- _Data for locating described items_
● ● ● ●

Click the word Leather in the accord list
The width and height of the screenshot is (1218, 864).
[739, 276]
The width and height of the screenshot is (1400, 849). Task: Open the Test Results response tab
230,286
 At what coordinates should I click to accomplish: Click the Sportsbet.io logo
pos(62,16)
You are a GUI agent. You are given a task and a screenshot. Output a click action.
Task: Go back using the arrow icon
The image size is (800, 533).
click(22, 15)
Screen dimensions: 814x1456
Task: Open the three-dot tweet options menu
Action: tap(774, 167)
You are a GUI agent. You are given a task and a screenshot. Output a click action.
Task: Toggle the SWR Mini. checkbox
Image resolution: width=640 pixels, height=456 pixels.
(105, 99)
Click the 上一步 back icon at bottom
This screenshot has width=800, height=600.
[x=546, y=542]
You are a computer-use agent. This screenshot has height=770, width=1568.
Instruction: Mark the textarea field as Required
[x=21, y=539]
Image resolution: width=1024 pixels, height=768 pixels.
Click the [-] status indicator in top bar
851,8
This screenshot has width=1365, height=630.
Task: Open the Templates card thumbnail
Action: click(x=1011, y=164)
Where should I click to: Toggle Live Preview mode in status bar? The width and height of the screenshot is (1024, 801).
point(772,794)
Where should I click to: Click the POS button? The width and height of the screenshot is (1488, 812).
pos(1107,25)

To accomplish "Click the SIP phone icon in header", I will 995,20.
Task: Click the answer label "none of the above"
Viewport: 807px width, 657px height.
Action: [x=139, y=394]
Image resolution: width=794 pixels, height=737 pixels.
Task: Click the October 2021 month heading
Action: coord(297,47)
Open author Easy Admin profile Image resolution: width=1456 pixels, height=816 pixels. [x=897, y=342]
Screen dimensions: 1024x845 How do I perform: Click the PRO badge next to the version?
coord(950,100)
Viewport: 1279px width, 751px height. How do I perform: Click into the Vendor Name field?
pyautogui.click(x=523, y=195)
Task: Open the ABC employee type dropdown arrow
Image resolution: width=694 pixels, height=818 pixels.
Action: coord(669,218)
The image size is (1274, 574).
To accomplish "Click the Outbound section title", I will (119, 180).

● ● ● ●

- _Written task_
Reproduce all of the data above word for word, keeping every line unchanged.

- _Full solution_
Click the word Leather in the accord list
The width and height of the screenshot is (1218, 864).
[739, 276]
The width and height of the screenshot is (1400, 849). Task: Open the Test Results response tab
230,286
 At what coordinates should I click to accomplish: Click the Sportsbet.io logo
pos(62,16)
You are a GUI agent. You are given a task and a screenshot. Output a click action.
Task: Go back using the arrow icon
The image size is (800, 533).
click(22, 15)
Screen dimensions: 814x1456
Task: Open the three-dot tweet options menu
Action: tap(774, 167)
You are a GUI agent. You are given a task and a screenshot. Output a click action.
Task: Toggle the SWR Mini. checkbox
Image resolution: width=640 pixels, height=456 pixels.
(105, 99)
Click the 上一步 back icon at bottom
This screenshot has width=800, height=600.
[x=546, y=542]
You are a computer-use agent. This screenshot has height=770, width=1568.
Instruction: Mark the textarea field as Required
[x=21, y=539]
Image resolution: width=1024 pixels, height=768 pixels.
Click the [-] status indicator in top bar
851,8
This screenshot has width=1365, height=630.
Task: Open the Templates card thumbnail
Action: click(x=1011, y=164)
Where should I click to: Toggle Live Preview mode in status bar? The width and height of the screenshot is (1024, 801).
point(772,794)
Where should I click to: Click the POS button? The width and height of the screenshot is (1488, 812).
pos(1107,25)

To accomplish "Click the SIP phone icon in header", I will 995,20.
Task: Click the answer label "none of the above"
Viewport: 807px width, 657px height.
Action: [x=139, y=394]
Image resolution: width=794 pixels, height=737 pixels.
Task: Click the October 2021 month heading
Action: coord(297,47)
Open author Easy Admin profile Image resolution: width=1456 pixels, height=816 pixels. [x=897, y=342]
Screen dimensions: 1024x845 How do I perform: Click the PRO badge next to the version?
coord(950,100)
Viewport: 1279px width, 751px height. How do I perform: Click into the Vendor Name field?
pyautogui.click(x=523, y=195)
Task: Open the ABC employee type dropdown arrow
Image resolution: width=694 pixels, height=818 pixels.
Action: coord(669,218)
The image size is (1274, 574).
To accomplish "Click the Outbound section title", I will (119, 180).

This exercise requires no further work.